:: Task item ::
Please continue the abstract on data sharing and reanalysis of randomized controlled trials, starting right after its last sentence.

BEGIN Text for analysis

Data sharing and reanalysis of randomized controlled trials in leading biomedical journals with a full data sharing policy: survey of studies published in The BMJ and PLOS Medicine

Authors : Florian Naudet, Charlotte Sakarovitch, Perrine Janiaud, Ioana Cristea, Daniele Fanelli, David Moher, John P A Ioannidis

Objectives

To explore the effectiveness of data sharing by randomized controlled trials (RCTs) in journals with a full data sharing policy and to describe potential difficulties encountered in the process of performing reanalyses of the primary outcomes.

Design

Survey of published RCTs.

Setting

PubMed/Medline.

Eligibility criteria

RCTs that had been submitted and published by The BMJ and PLOS Medicine subsequent to the adoption of data sharing policies by these journals.

Main outcome measure

The primary outcome was data availability, defined as the eventual receipt of complete data with clear labelling. Primary outcomes were reanalyzed to assess to what extent studies were reproduced. Difficulties encountered were described.

END Text for analysis
BEGIN Input data

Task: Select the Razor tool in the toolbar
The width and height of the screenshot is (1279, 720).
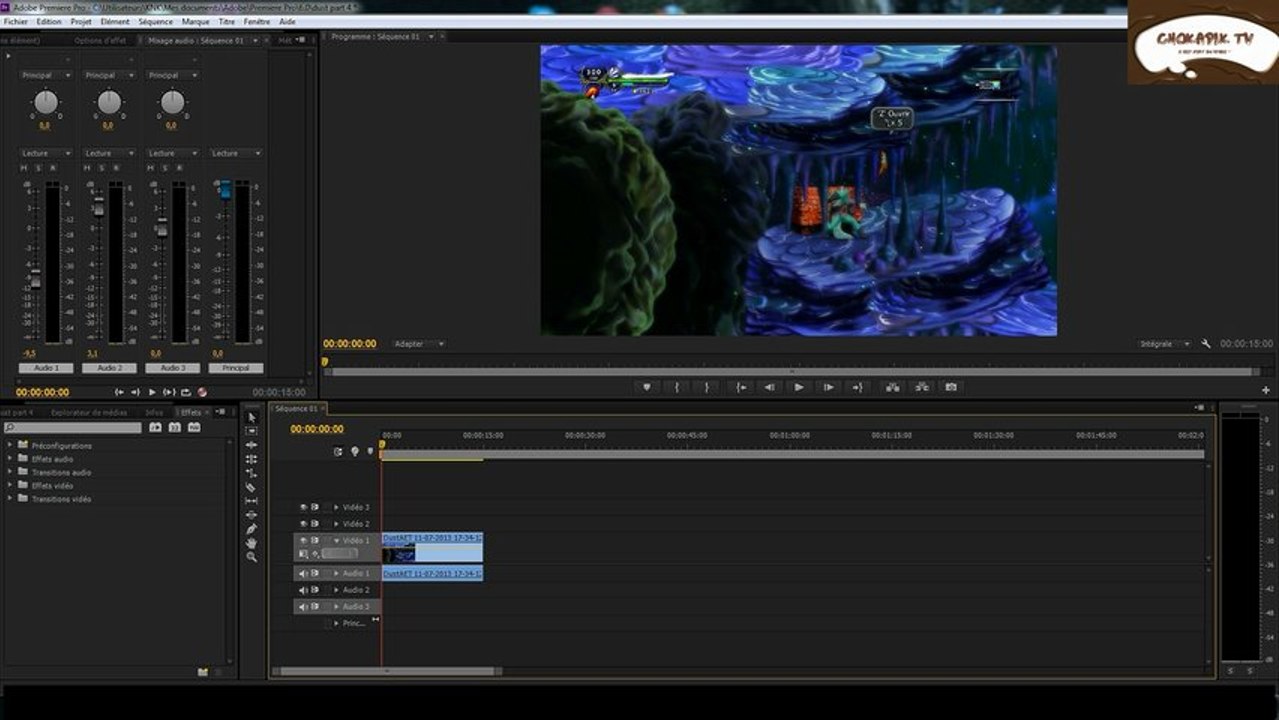Action: pyautogui.click(x=251, y=487)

END Input data

:: Output below ::
Results

37 RCTs (21 from The BMJ and 16 from PLOS Medicine) published between 2013 and 2016 met the eligibility criteria. 17/37 (46%, 95% confidence interval 30% to 62%) satisfied the definition of data availability and 14 of the 17 (82%, 59% to 94%) were fully reproduced on all their primary outcomes. Of the remaining RCTs, errors were identified in two but reached similar conclusions and one paper did not provide enough information in the Methods section to reproduce the analyses. Difficulties identified included problems in contacting corresponding authors and lack of resources on their behalf in preparing the datasets. In addition, there was a range of different data sharing practices across study groups.

Conclusions

Data availability was not optimal in two journals with a strong policy for data sharing. When investigators shared data, most reanalyses largely reproduced the original results. Data sharing practices need to become more widespread and streamlined to allow meaningful reanalyses and reuse of data.